Immediate timeout? Missing deadline?

archae86
archae86
Joined: 6 Dec 05
Posts: 3161
Credit: 7305378356
RAC: 2289544

Ray Stone wrote:Also, I've

Ray Stone wrote:
Also, I've noticed that sometimes tasks are marked as "missed deadline" but not always. Is the presence of this message some indication that the WU has been sent to a 3rd computer? Is there any such indication for these situations?


If you find the task of interest in a task list on your web pages (either that one specific to one of your hosts or the general task list for your account) clicking on the link for that task in the "Work Unit ID" column will show you a list of all tasks (so far) created from that WU, with creation date, deadlines, and status.
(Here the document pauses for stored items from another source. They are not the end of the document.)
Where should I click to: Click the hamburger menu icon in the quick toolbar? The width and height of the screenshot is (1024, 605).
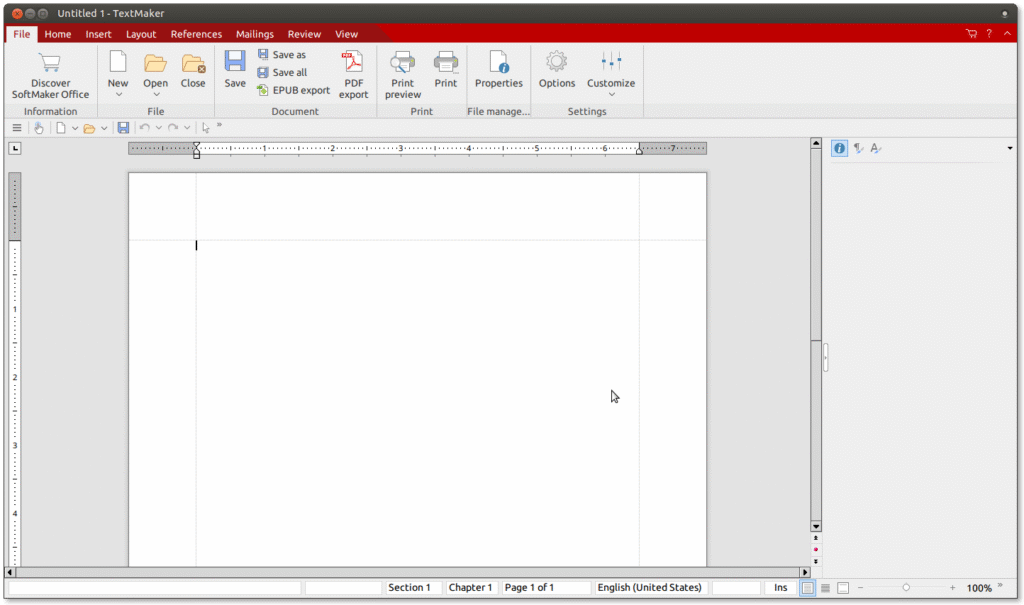[17, 128]
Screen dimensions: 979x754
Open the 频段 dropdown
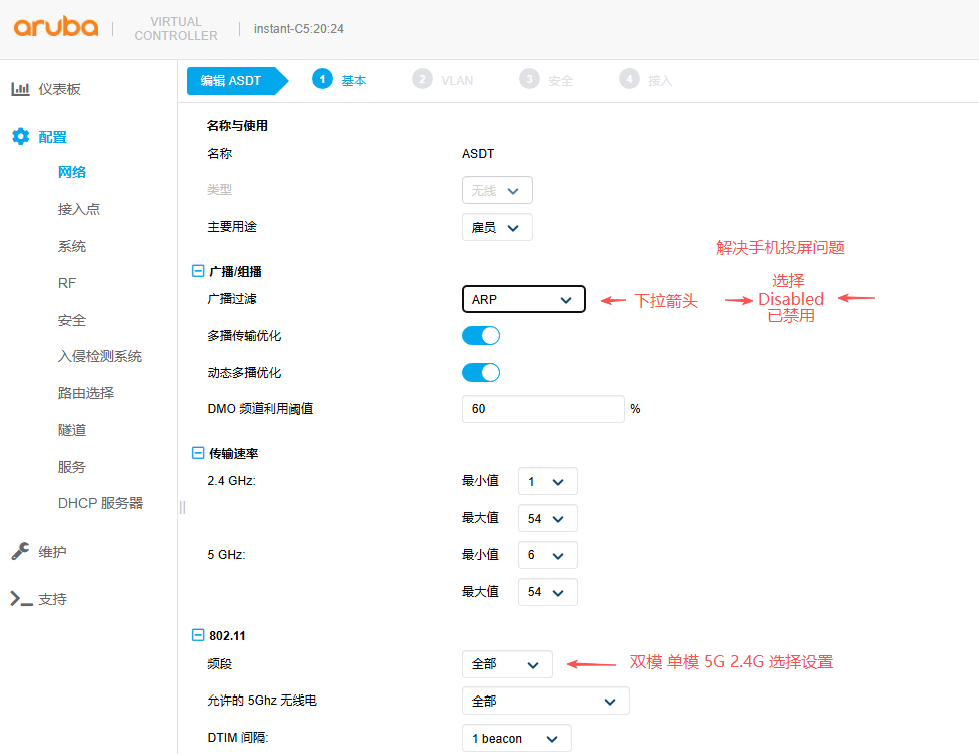(507, 664)
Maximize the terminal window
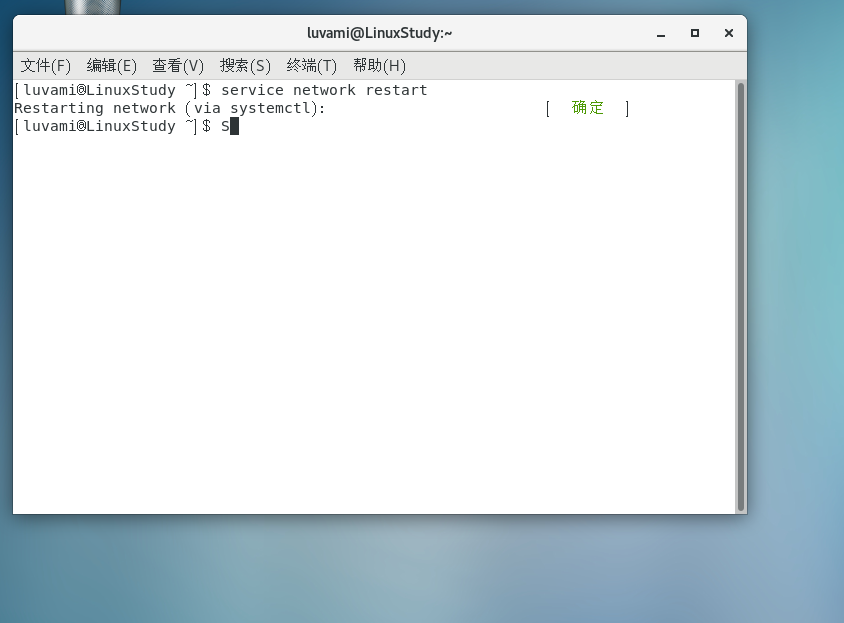Viewport: 844px width, 623px height. pyautogui.click(x=695, y=33)
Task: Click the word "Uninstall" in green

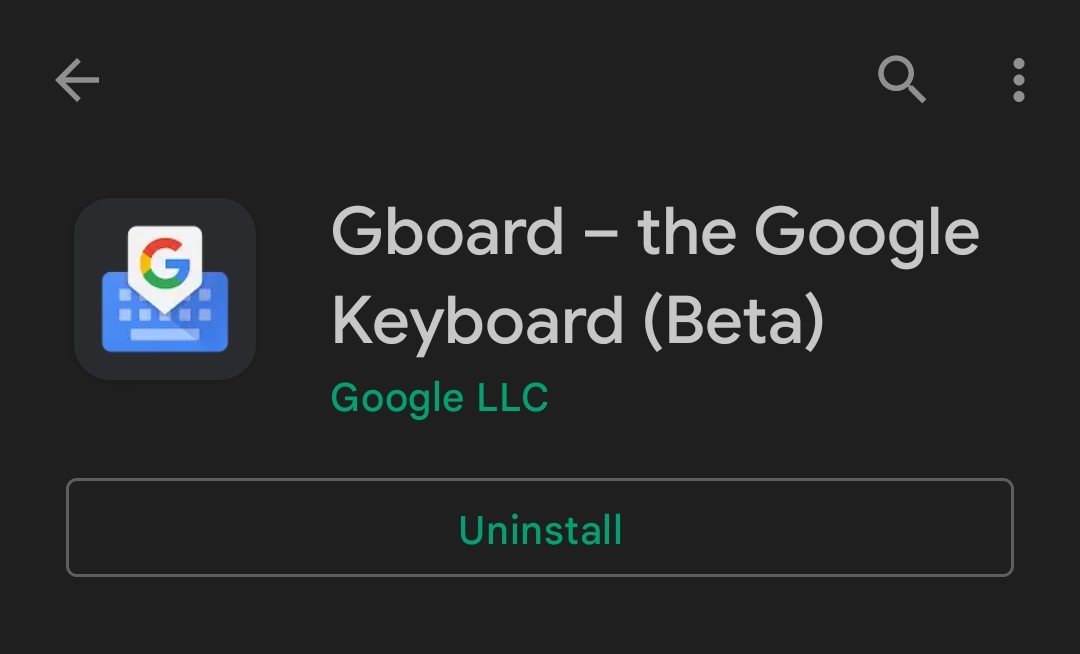Action: 540,529
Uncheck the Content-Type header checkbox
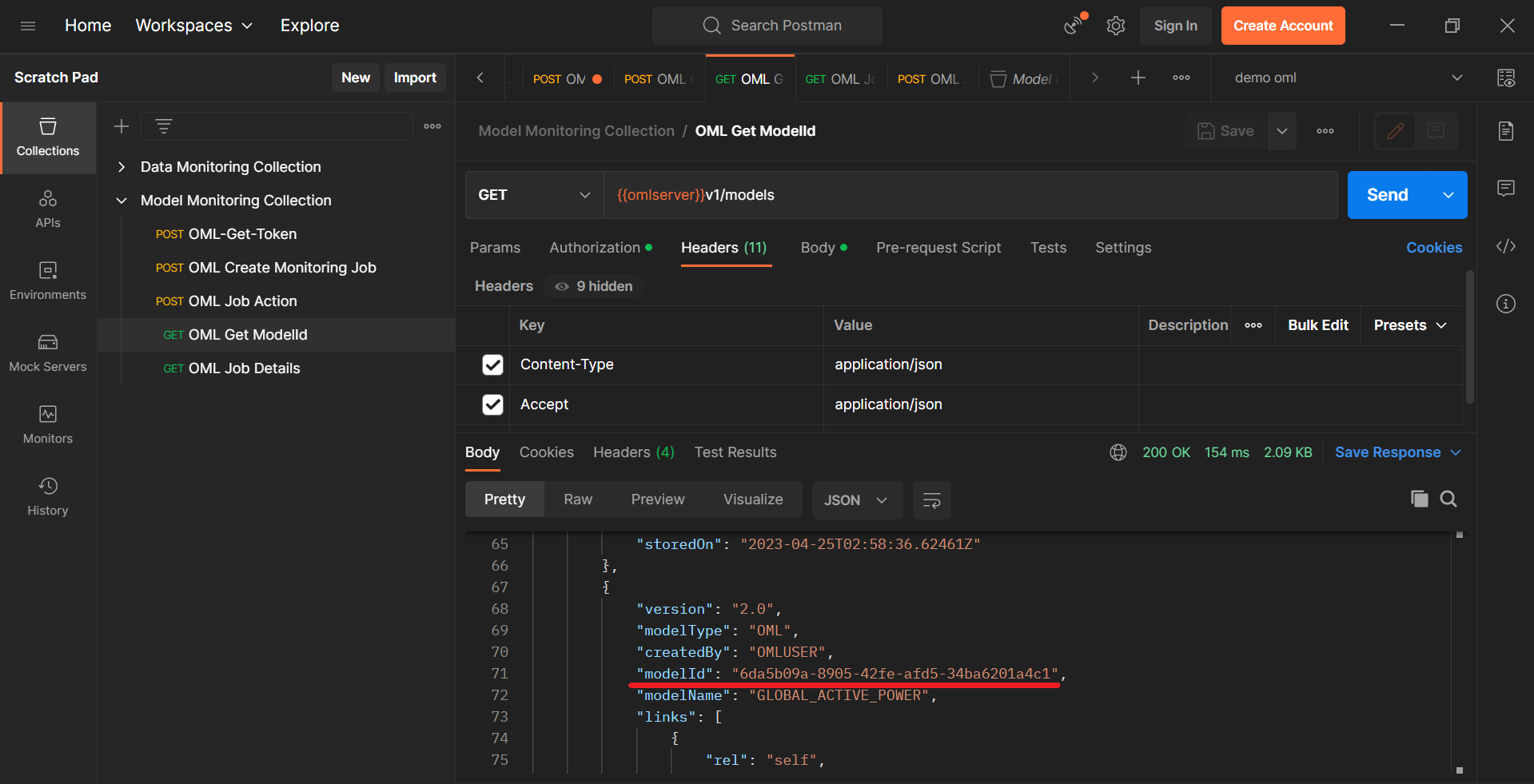 492,364

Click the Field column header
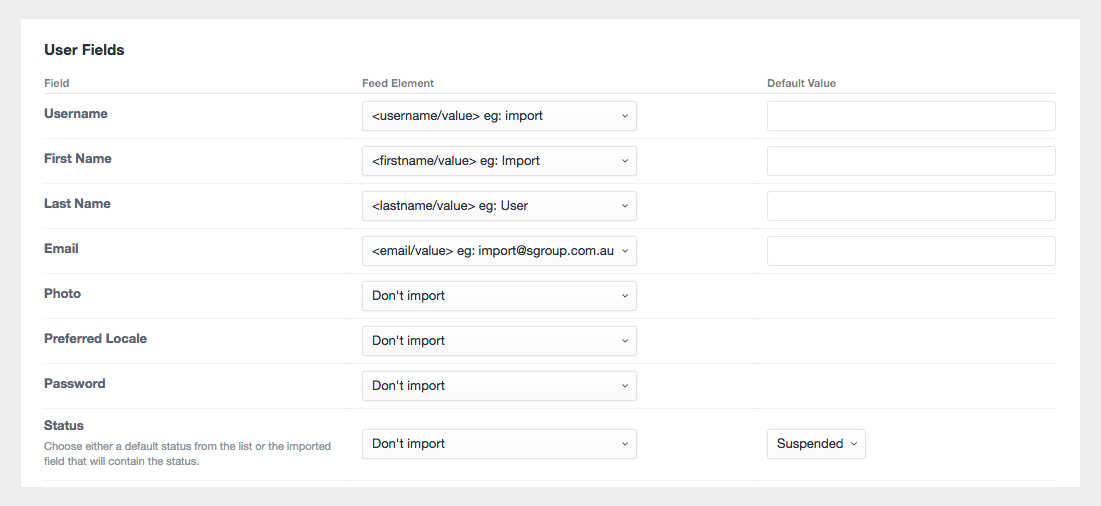[x=57, y=83]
That will answer your question as to whether one has already been sent, but if a quorum-fulfilling return is currently overdue, it won't tell you how long a time will elapse before next issue.

AgentB
AgentB
Joined: 17 Mar 12
Posts: 915
Credit: 513211304
RAC: 0

RE: RE: I am about to

Quote:
Quote:
I am about to miss my deadline on 2 tasks that have been running for 10 and 7 hrs. They have 2 and 2.75 hrs left. Due in 20min. What happens now? Do I miss the credits and end up wasting 18+hrs of CPU time?

My question is "what is good form in this case?"

There are different views, each valid.

If a task has not started and likely to fail a deadline, then i always abort them.

I seem to recall E@H will still credit you if you complete a task late, even if others report it before you complete (within some reasonable limit, not sure what that is, but several days at least) - other projects may not.

If i'm feeling "credit hungry", i let running tasks continue, the late task may not even be allocated to another host by the time you finish. (Easy option)

If i'm late, and the task has been re-assigned (and you notice on the web page!) then you can take a "pulsar hungry" position, abort it and sacrifice your credits and start a fresh task.

However, if this is a regular problem - missing deadlines - then this is usually a good sign something is wrong. The host is not configured correctly, wrong app, too many tasks, or giving insufficient time resources to the project etc. Leaving it running badly is not imho "good form".

To reinforce archae86, there is no feedback to the boinc manager on the host about the task status, you to need to manually query the web page.

Holmis
Joined: 4 Jan 05
Posts: 1118
Credit: 1055935564
RAC: 0

RE: I seem to recall E@H

Quote:
I seem to recall E@H will still credit you if you complete a task late, even if others report it before you complete (within some reasonable limit, not sure what that is, but several days at least) - other projects may not.


My understanding is that if you return your late task before the quorum has been met you will get credit, I belive this is true for all projects.

Here at Einstein all workunits has a quorum of 2. So if you return a task late and only your initial wingman has return their task you will get credit, and so will the host working on the replacement task if it's returned before it's deadline. On the other hand if the replacement task is returned before your late task then your work will be wasted and you will not get credit.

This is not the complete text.